Content starts

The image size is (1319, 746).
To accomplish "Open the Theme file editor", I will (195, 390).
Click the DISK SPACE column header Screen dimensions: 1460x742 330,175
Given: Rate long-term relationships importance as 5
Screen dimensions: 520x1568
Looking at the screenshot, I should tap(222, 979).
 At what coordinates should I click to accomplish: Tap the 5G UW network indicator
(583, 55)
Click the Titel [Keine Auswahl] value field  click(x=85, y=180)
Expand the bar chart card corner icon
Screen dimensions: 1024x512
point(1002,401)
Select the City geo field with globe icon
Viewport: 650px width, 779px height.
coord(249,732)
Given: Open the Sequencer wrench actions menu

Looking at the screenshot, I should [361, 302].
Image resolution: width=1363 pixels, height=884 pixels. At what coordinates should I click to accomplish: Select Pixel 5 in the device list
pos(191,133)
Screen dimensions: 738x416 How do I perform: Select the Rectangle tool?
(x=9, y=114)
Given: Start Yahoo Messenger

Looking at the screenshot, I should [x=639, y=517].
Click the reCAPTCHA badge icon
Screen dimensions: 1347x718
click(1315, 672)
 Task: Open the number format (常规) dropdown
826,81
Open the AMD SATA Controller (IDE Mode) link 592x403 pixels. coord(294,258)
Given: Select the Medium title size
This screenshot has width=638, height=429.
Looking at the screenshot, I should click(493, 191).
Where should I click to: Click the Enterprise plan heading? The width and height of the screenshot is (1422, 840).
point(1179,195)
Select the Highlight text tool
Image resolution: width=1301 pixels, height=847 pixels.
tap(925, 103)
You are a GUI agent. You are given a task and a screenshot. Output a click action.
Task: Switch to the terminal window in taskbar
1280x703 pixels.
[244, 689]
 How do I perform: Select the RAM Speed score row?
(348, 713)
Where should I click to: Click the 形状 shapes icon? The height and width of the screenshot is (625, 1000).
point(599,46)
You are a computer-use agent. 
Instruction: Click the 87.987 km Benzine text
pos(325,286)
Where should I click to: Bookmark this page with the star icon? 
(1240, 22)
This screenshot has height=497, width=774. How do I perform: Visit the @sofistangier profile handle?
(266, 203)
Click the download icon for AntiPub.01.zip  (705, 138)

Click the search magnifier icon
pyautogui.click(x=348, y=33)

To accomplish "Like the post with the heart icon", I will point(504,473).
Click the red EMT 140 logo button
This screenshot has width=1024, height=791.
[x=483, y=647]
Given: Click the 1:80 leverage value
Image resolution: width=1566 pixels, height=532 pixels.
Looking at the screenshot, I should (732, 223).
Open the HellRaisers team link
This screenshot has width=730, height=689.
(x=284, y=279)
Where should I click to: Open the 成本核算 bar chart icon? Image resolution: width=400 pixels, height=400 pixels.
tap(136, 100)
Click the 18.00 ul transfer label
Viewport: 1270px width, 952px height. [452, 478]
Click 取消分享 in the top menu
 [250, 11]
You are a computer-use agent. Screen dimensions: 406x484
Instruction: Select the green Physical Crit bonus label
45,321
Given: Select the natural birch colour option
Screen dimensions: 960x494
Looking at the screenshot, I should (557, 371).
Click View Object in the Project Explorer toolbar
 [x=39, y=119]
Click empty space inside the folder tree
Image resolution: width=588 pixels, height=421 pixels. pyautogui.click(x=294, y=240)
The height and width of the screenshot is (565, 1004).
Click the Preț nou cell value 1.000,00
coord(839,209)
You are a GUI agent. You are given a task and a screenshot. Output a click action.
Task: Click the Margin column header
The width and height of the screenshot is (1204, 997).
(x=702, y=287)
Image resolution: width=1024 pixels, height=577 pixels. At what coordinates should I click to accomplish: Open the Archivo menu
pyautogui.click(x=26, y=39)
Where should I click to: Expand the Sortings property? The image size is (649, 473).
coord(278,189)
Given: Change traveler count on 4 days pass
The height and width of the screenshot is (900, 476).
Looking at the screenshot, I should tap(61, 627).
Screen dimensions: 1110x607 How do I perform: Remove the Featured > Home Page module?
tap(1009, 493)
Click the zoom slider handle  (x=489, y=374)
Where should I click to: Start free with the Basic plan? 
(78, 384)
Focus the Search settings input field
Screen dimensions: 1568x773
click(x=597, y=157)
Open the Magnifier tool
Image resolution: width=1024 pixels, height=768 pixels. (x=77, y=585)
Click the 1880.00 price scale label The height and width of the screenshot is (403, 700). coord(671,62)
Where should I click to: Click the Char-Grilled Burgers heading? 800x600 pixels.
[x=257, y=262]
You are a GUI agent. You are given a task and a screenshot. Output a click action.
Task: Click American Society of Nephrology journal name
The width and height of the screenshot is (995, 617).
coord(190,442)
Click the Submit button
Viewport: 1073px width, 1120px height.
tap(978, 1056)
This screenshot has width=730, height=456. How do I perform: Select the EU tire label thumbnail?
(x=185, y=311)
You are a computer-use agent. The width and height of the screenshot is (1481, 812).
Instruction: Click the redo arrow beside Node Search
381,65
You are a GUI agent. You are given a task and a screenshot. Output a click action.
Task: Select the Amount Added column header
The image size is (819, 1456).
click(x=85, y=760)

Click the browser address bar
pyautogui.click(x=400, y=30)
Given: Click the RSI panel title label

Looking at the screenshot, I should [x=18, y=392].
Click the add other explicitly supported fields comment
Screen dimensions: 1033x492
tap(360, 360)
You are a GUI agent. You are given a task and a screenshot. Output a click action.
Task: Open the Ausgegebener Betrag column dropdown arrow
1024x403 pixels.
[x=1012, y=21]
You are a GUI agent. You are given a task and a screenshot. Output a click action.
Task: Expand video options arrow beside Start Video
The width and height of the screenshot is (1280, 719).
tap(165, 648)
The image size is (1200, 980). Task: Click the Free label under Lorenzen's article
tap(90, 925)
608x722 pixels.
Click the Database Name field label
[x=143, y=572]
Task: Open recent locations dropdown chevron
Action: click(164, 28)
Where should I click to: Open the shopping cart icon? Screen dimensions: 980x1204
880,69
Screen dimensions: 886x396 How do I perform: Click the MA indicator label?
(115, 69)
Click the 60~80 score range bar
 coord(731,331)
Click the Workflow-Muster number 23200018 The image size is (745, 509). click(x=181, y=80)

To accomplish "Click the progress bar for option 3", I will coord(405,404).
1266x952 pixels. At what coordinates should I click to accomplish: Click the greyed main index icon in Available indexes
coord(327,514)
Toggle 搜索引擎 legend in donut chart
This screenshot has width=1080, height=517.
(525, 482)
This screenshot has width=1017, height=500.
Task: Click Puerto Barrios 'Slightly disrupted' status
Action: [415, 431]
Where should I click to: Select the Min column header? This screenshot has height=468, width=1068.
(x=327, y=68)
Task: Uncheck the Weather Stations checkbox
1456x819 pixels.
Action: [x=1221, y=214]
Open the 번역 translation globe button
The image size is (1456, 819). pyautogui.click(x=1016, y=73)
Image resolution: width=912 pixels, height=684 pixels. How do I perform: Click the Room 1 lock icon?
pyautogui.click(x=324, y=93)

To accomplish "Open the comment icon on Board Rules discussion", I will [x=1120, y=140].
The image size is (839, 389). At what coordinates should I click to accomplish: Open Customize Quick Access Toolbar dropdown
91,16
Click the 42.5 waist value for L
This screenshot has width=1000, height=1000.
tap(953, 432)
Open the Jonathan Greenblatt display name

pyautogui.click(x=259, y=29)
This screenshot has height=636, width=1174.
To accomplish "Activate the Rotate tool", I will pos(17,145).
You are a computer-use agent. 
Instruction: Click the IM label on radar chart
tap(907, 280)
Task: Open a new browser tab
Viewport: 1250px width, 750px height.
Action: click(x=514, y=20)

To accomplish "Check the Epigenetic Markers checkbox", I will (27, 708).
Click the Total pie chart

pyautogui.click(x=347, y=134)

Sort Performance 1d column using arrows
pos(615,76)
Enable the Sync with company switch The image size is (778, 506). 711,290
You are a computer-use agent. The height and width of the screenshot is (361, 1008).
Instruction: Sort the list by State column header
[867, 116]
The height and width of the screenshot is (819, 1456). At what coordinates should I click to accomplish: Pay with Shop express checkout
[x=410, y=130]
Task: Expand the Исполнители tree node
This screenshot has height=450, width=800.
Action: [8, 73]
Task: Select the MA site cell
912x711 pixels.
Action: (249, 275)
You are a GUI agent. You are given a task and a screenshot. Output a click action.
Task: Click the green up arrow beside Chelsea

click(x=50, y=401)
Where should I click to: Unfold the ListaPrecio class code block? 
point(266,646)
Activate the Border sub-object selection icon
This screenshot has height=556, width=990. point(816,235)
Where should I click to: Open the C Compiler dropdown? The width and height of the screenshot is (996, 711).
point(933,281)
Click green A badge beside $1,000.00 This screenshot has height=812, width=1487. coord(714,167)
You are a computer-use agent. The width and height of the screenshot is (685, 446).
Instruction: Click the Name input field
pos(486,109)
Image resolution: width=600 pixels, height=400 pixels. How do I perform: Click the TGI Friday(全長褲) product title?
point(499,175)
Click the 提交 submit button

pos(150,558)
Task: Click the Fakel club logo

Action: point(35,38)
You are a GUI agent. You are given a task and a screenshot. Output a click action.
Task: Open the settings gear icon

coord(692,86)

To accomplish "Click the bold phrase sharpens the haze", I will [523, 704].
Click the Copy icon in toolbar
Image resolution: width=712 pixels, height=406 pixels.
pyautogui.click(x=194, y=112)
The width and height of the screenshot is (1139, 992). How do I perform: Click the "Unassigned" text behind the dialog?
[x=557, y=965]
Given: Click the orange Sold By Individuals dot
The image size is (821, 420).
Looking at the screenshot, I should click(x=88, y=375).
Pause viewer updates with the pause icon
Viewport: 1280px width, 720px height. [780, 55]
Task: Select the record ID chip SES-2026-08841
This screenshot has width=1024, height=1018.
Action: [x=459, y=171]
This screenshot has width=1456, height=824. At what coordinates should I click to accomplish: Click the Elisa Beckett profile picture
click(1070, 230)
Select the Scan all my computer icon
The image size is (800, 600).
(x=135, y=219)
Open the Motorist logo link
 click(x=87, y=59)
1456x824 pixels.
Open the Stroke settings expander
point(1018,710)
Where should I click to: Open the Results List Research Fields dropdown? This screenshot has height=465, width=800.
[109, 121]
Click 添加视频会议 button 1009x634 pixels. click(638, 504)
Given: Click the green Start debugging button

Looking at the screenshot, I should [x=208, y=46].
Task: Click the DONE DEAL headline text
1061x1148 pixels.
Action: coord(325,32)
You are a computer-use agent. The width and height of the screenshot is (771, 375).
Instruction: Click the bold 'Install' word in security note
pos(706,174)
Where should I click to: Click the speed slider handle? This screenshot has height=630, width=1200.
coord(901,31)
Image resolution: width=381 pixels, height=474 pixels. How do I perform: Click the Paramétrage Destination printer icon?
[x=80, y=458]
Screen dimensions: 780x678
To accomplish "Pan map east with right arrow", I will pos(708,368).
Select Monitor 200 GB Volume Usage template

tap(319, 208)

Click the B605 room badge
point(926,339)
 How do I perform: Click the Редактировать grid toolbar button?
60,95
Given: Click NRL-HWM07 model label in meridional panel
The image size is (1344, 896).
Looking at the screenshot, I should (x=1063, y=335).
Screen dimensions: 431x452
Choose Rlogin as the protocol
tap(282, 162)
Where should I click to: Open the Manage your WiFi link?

Content ends

# Task statement:
Every line above with the word "comment" is to be copied out.

# Response:
Click the add other explicitly supported fields comment
To accomplish "Open the comment icon on Board Rules discussion", I will [x=1120, y=140].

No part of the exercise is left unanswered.